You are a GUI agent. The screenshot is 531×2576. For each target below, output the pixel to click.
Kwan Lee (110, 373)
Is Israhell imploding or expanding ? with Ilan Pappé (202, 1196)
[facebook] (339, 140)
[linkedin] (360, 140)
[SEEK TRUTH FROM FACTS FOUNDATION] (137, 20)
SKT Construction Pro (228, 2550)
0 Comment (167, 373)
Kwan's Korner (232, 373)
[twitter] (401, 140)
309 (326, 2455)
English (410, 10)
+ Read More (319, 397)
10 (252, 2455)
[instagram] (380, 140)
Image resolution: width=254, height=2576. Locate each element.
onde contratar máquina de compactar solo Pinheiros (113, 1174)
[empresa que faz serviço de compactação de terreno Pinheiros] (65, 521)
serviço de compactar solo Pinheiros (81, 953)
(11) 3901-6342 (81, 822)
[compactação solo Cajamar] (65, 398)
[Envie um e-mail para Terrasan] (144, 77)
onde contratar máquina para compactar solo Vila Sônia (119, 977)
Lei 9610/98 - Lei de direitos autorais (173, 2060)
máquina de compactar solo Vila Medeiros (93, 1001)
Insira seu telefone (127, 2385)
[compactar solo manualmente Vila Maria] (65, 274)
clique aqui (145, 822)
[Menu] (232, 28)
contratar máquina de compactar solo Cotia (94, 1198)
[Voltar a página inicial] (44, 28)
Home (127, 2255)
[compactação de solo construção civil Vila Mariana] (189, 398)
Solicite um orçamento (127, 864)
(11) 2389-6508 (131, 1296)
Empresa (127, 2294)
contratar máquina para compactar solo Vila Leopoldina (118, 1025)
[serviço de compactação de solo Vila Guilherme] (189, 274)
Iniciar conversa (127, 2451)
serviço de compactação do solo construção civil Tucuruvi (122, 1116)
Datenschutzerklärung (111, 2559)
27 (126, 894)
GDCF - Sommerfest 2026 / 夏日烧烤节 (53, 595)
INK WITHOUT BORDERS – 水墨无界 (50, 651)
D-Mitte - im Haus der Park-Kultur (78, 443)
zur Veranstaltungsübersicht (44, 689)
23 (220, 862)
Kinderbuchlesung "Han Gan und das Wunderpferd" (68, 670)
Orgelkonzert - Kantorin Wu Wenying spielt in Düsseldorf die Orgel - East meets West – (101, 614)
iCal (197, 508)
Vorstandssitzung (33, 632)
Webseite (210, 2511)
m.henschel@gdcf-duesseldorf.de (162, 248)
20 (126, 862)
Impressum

- - - - - - -

:: Work task ::
The reply must consist solely of the lines from the one containing "[Menu] (232, 28)" through the last line of the data, reproduced exactly.

:: Task result ::
[Menu] (232, 28)
contratar máquina de compactar solo Cotia (94, 1198)
[Voltar a página inicial] (44, 28)
Home (127, 2255)
[compactação de solo construção civil Vila Mariana] (189, 398)
Solicite um orçamento (127, 864)
(11) 2389-6508 (131, 1296)
Empresa (127, 2294)
contratar máquina para compactar solo Vila Leopoldina (118, 1025)
[serviço de compactação de solo Vila Guilherme] (189, 274)
Iniciar conversa (127, 2451)
serviço de compactação do solo construção civil Tucuruvi (122, 1116)
Datenschutzerklärung (111, 2559)
27 (126, 894)
GDCF - Sommerfest 2026 / 夏日烧烤节 (53, 595)
INK WITHOUT BORDERS – 水墨无界 (50, 651)
D-Mitte - im Haus der Park-Kultur (78, 443)
zur Veranstaltungsübersicht (44, 689)
23 (220, 862)
Kinderbuchlesung "Han Gan und das Wunderpferd" (68, 670)
Orgelkonzert - Kantorin Wu Wenying spielt in Düsseldorf die Orgel - East meets West – (101, 614)
iCal (197, 508)
Vorstandssitzung (33, 632)
Webseite (210, 2511)
m.henschel@gdcf-duesseldorf.de (162, 248)
20 (126, 862)
Impressum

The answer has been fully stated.